The COVID-19 pandemic has completely shaken up the meat industry. It has changed the way meat is produced, purchased and transported. And according to analysts, things are unlikely to go back to the way they were before the outbreak for some time.
But that’s not the only way that the pandemic has reshaped our eating habits and forced even convinced carnivores to reconsider their food choices. The outbreak got many people thinking about the relationship between food and health. And in isolation, separated from friends and family, people had more control over their food choices than they usually do and were protected from social pressures surrounding how to eat.
But there was already an inexorable trend toward plant-based eating, and it began long before the pandemic. The number of people eating exclusively plant-based quadrupled between 2014 and 2019. More than half of the world’s largest food companies are working to advance plant-based options. And the meat industry has historically struggled to market to younger people, who make up a majority of flexitarians, vegetarians, and vegans
Meanwhile, the global population continues to grow, meaning food options other than meat have to be considered. And though emissions fell during the lockdown period, the climate crisis remains as big a problem as ever—meat (and beef in particular) being some of the biggest contributors to it. In its Future of Food report, released in May last year, Sainsbury’s predicted that a quarter of all Britons would be vegan or vegetarian within six years. They added that a fifth of all British people were already flexitarian.
But the accelerating trend towards meat-free meat, specifically, rather than simply plant-based food, is new. Yet meat substitutes have been around for decades. So what’s changed? Why the sudden surge in popularity?
The answer is: innovation. The creation of plant-based meats that mimic the taste and texture of meat represents a hinge moment in global eating. Though mycoprotein-based meat substitutes have been around since at least the 1980s, they have never really passed as meat, and so they haven’t appealed to meat-eaters. Veggie burgers, for example, have been aimed squarely at vegetarians and vegans. Historically, they haven’t been “meaty” enough to appeal to meat-eaters.

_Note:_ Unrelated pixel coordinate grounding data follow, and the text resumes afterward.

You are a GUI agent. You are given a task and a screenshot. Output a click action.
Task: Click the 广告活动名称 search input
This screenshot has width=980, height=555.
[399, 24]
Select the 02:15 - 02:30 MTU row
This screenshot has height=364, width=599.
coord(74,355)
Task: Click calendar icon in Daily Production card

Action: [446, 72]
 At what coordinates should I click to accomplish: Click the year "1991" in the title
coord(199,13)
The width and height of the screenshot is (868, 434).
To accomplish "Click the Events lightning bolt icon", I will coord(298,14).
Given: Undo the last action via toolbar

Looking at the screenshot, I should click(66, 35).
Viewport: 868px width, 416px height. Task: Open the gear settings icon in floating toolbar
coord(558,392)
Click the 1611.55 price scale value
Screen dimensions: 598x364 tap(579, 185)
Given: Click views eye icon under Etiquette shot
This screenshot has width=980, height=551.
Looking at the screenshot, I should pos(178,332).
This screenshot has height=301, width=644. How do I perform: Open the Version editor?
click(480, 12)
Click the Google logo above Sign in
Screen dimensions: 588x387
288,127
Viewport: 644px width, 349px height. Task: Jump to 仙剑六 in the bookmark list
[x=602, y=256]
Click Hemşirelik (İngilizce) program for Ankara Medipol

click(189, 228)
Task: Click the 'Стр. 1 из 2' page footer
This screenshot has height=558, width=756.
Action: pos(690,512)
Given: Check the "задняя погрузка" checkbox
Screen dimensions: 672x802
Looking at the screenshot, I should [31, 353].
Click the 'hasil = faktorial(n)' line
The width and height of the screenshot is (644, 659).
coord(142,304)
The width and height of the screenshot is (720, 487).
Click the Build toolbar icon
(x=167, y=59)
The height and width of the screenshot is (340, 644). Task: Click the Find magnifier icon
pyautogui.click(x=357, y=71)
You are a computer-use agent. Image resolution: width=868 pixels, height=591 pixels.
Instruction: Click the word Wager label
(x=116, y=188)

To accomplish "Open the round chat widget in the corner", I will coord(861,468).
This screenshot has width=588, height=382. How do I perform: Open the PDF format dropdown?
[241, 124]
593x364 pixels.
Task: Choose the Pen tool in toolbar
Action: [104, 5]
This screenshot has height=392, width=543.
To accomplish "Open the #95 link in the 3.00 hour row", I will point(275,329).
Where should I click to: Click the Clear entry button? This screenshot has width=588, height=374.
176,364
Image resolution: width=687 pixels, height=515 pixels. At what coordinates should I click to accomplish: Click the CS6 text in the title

Now, food technology and new approaches to old or unappreciated ingredients have allowed for the creation of juicy, flavourful, indisputably “meaty” meat-free meats. Creators and innovators can therefore target a large number of people. As long as the product is tasty and nutritious, it can appeal to anyone. It isn’t “vegan” or “vegetarian”. In almost every sense it’s meat—just without the meat.
Looked at this way, innovators might be exploiting a broad trend, but they’re driving a trend of their own within it. By creating meat-free meats that, in taste, texture and look, are increasingly inseparable from the “real” thing, they are giving meat-lovers more and more reason to skip the meat aisle. And, in time, they might even change how that aisle looks, too.
The Farm Animal Investment Risk & Return initiative, or FAIRR, has said that big meat companies were vulnerable even before the pandemic. And as the climate crisis intensifies, profits will fall even more rapidly due to rising costs and poor crop yields. Despite this, there are reasons to be hesitant to predict the death of meat. As emerging economies grow and get richer, one of the first things to happen is a change in diet to one that includes more meat. And demand for meat actually went up in 2018. But innovation in the food space continues, and that means more increasingly meaty, eye-wateringly juicy, utterly delicious meat-free meat.